[Source listing]
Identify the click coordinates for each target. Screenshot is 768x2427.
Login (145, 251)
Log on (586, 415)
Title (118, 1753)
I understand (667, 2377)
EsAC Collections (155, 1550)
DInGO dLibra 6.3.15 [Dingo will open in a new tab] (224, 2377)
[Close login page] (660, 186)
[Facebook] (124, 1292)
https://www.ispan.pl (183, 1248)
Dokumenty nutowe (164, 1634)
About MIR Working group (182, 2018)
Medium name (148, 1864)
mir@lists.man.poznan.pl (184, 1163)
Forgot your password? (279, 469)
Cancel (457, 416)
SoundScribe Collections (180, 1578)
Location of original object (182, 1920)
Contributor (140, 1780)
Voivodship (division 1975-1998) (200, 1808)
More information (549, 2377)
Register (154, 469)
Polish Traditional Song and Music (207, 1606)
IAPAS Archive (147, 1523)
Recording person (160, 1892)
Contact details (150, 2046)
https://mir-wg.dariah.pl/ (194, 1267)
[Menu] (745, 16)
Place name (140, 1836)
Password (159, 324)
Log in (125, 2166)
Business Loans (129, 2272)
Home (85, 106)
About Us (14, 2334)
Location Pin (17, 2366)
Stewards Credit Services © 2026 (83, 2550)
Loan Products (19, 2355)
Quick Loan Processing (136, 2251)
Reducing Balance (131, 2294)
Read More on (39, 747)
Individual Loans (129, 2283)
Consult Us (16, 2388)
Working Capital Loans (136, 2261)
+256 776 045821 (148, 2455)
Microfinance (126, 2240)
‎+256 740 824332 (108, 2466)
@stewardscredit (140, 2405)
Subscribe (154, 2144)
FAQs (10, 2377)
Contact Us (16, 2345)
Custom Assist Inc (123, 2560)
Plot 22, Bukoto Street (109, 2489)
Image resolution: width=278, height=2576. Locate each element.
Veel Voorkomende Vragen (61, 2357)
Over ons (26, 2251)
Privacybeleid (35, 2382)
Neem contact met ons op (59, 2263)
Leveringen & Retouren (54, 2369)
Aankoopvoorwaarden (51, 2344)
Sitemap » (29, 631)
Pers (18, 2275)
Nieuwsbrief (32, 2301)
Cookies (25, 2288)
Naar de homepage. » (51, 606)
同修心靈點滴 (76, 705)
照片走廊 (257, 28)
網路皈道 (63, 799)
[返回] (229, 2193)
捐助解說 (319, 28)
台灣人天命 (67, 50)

[EXERCISE REQUIREMENTS]
Turn every line of the listing into a numbered list, omitting any blank lines.

[THE RESPONSE]
1. Identify the click coordinates for each target. Screenshot is 768x2427.
2. Login (145, 251)
3. Log on (586, 415)
4. Title (118, 1753)
5. I understand (667, 2377)
6. EsAC Collections (155, 1550)
7. DInGO dLibra 6.3.15 [Dingo will open in a new tab] (224, 2377)
8. [Close login page] (660, 186)
9. [Facebook] (124, 1292)
10. https://www.ispan.pl (183, 1248)
11. Dokumenty nutowe (164, 1634)
12. About MIR Working group (182, 2018)
13. Medium name (148, 1864)
14. mir@lists.man.poznan.pl (184, 1163)
15. Forgot your password? (279, 469)
16. Cancel (457, 416)
17. SoundScribe Collections (180, 1578)
18. Location of original object (182, 1920)
19. Contributor (140, 1780)
20. Voivodship (division 1975-1998) (200, 1808)
21. More information (549, 2377)
22. Register (154, 469)
23. Polish Traditional Song and Music (207, 1606)
24. IAPAS Archive (147, 1523)
25. Recording person (160, 1892)
26. Contact details (150, 2046)
27. https://mir-wg.dariah.pl/ (194, 1267)
28. [Menu] (745, 16)
29. Place name (140, 1836)
30. Password (159, 324)
31. Log in (125, 2166)
32. Business Loans (129, 2272)
33. Home (85, 106)
34. About Us (14, 2334)
35. Location Pin (17, 2366)
36. Stewards Credit Services © 2026 (83, 2550)
37. Loan Products (19, 2355)
38. Quick Loan Processing (136, 2251)
39. Reducing Balance (131, 2294)
40. Read More on (39, 747)
41. Individual Loans (129, 2283)
42. Consult Us (16, 2388)
43. Working Capital Loans (136, 2261)
44. +256 776 045821 (148, 2455)
45. Microfinance (126, 2240)
46. ‎+256 740 824332 (108, 2466)
47. @stewardscredit (140, 2405)
48. Subscribe (154, 2144)
49. FAQs (10, 2377)
50. Contact Us (16, 2345)
51. Custom Assist Inc (123, 2560)
52. Plot 22, Bukoto Street (109, 2489)
53. Image resolution: width=278, height=2576. Locate each element.
54. Veel Voorkomende Vragen (61, 2357)
55. Over ons (26, 2251)
56. Privacybeleid (35, 2382)
57. Neem contact met ons op (59, 2263)
58. Leveringen & Retouren (54, 2369)
59. Aankoopvoorwaarden (51, 2344)
60. Sitemap » (29, 631)
61. Pers (18, 2275)
62. Nieuwsbrief (32, 2301)
63. Cookies (25, 2288)
64. Naar de homepage. » (51, 606)
65. 同修心靈點滴 (76, 705)
66. 照片走廊 (257, 28)
67. 網路皈道 (63, 799)
68. [返回] (229, 2193)
69. 捐助解說 (319, 28)
70. 台灣人天命 (67, 50)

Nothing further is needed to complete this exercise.